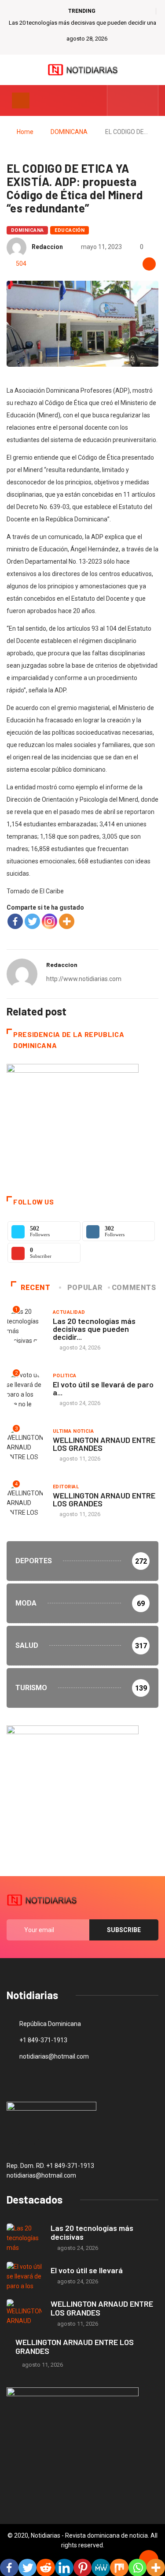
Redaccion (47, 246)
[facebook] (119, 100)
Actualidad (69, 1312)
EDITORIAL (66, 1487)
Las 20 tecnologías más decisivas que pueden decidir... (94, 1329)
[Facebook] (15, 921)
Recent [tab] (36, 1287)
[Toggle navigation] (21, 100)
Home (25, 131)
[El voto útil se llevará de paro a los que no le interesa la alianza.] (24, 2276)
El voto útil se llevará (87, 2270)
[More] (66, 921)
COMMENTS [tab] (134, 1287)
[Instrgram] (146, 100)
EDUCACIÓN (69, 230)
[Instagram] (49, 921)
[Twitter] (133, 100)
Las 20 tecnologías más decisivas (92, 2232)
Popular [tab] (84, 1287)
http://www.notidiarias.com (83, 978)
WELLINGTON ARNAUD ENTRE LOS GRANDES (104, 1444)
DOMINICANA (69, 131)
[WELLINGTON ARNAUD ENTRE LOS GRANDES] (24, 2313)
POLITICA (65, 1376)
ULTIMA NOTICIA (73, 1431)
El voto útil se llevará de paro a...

### Task description
Write out the lines above exactly, but only from the one containing "El voto útil se llevará (87, 2270)" through the last one.

### Written answer
El voto útil se llevará (87, 2270)
[More] (66, 921)
COMMENTS [tab] (134, 1287)
[Instrgram] (146, 100)
EDUCACIÓN (69, 230)
[Instagram] (49, 921)
[Twitter] (133, 100)
Las 20 tecnologías más decisivas (92, 2232)
Popular [tab] (84, 1287)
http://www.notidiarias.com (83, 978)
WELLINGTON ARNAUD ENTRE LOS GRANDES (104, 1444)
DOMINICANA (69, 131)
[WELLINGTON ARNAUD ENTRE LOS GRANDES] (24, 2313)
POLITICA (65, 1376)
ULTIMA NOTICIA (73, 1431)
El voto útil se llevará de paro a...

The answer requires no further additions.